→ **WHAT YOU NEED TO DO**: Below are some records; return all of them exactly as they are.

→ **Records from a data source**:
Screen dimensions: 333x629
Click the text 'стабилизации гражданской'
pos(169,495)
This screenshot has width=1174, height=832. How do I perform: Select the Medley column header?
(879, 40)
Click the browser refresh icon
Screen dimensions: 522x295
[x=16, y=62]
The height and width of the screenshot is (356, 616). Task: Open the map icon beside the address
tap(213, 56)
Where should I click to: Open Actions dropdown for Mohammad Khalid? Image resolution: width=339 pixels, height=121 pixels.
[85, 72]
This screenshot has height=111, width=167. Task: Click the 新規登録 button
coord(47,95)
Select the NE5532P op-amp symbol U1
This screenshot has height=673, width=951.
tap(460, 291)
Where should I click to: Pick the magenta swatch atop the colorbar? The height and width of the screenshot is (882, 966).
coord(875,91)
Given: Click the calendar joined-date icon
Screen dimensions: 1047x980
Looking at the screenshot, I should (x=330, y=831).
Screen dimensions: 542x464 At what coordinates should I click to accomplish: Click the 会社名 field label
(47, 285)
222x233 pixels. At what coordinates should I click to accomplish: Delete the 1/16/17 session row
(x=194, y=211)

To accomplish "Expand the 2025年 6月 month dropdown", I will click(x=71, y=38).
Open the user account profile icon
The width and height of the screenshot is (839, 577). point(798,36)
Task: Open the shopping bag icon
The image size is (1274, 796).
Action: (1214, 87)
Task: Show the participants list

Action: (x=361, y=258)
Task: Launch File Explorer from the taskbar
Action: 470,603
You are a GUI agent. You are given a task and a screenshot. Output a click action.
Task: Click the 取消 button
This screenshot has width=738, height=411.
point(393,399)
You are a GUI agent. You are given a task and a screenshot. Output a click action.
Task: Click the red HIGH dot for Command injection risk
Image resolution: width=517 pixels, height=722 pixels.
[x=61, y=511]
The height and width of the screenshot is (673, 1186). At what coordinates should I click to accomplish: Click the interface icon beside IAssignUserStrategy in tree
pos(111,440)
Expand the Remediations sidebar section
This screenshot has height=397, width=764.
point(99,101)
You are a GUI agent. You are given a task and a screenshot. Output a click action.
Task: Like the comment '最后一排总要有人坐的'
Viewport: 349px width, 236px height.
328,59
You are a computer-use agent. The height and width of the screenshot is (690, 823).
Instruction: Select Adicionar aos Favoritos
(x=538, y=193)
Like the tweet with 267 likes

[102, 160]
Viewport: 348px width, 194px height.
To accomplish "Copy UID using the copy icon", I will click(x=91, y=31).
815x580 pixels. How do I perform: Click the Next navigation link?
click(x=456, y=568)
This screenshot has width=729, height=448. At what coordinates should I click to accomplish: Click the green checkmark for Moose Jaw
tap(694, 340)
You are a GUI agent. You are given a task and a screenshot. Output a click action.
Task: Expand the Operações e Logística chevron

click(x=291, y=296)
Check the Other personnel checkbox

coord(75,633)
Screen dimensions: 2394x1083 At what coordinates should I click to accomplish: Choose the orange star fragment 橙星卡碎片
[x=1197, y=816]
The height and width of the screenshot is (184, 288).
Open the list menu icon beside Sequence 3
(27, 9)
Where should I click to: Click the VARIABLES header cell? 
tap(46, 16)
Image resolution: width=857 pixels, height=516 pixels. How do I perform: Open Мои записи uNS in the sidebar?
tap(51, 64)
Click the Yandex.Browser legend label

→ **OUTPUT OF THE TASK**:
Screen dimensions: 333x629
Click the text 'стабилизации гражданской'
pos(169,495)
This screenshot has width=1174, height=832. How do I perform: Select the Medley column header?
(879, 40)
Click the browser refresh icon
Screen dimensions: 522x295
[x=16, y=62]
The height and width of the screenshot is (356, 616). Task: Open the map icon beside the address
tap(213, 56)
Where should I click to: Open Actions dropdown for Mohammad Khalid? Image resolution: width=339 pixels, height=121 pixels.
[85, 72]
This screenshot has height=111, width=167. Task: Click the 新規登録 button
coord(47,95)
Select the NE5532P op-amp symbol U1
This screenshot has height=673, width=951.
tap(460, 291)
Where should I click to: Pick the magenta swatch atop the colorbar? The height and width of the screenshot is (882, 966).
coord(875,91)
Given: Click the calendar joined-date icon
Screen dimensions: 1047x980
Looking at the screenshot, I should (x=330, y=831).
Screen dimensions: 542x464 At what coordinates should I click to accomplish: Click the 会社名 field label
(47, 285)
222x233 pixels. At what coordinates should I click to accomplish: Delete the 1/16/17 session row
(x=194, y=211)

To accomplish "Expand the 2025年 6月 month dropdown", I will click(x=71, y=38).
Open the user account profile icon
The width and height of the screenshot is (839, 577). point(798,36)
Task: Open the shopping bag icon
The image size is (1274, 796).
Action: (1214, 87)
Task: Show the participants list

Action: (x=361, y=258)
Task: Launch File Explorer from the taskbar
Action: 470,603
You are a GUI agent. You are given a task and a screenshot. Output a click action.
Task: Click the 取消 button
This screenshot has width=738, height=411.
point(393,399)
You are a GUI agent. You are given a task and a screenshot. Output a click action.
Task: Click the red HIGH dot for Command injection risk
Image resolution: width=517 pixels, height=722 pixels.
[x=61, y=511]
The height and width of the screenshot is (673, 1186). At what coordinates should I click to accomplish: Click the interface icon beside IAssignUserStrategy in tree
pos(111,440)
Expand the Remediations sidebar section
This screenshot has height=397, width=764.
point(99,101)
You are a GUI agent. You are given a task and a screenshot. Output a click action.
Task: Like the comment '最后一排总要有人坐的'
Viewport: 349px width, 236px height.
328,59
You are a computer-use agent. The height and width of the screenshot is (690, 823).
Instruction: Select Adicionar aos Favoritos
(x=538, y=193)
Like the tweet with 267 likes

[102, 160]
Viewport: 348px width, 194px height.
To accomplish "Copy UID using the copy icon", I will click(x=91, y=31).
815x580 pixels. How do I perform: Click the Next navigation link?
click(x=456, y=568)
This screenshot has width=729, height=448. At what coordinates should I click to accomplish: Click the green checkmark for Moose Jaw
tap(694, 340)
You are a GUI agent. You are given a task and a screenshot. Output a click action.
Task: Expand the Operações e Logística chevron

click(x=291, y=296)
Check the Other personnel checkbox

coord(75,633)
Screen dimensions: 2394x1083 At what coordinates should I click to accomplish: Choose the orange star fragment 橙星卡碎片
[x=1197, y=816]
The height and width of the screenshot is (184, 288).
Open the list menu icon beside Sequence 3
(27, 9)
Where should I click to: Click the VARIABLES header cell? 
tap(46, 16)
Image resolution: width=857 pixels, height=516 pixels. How do I perform: Open Мои записи uNS in the sidebar?
tap(51, 64)
Click the Yandex.Browser legend label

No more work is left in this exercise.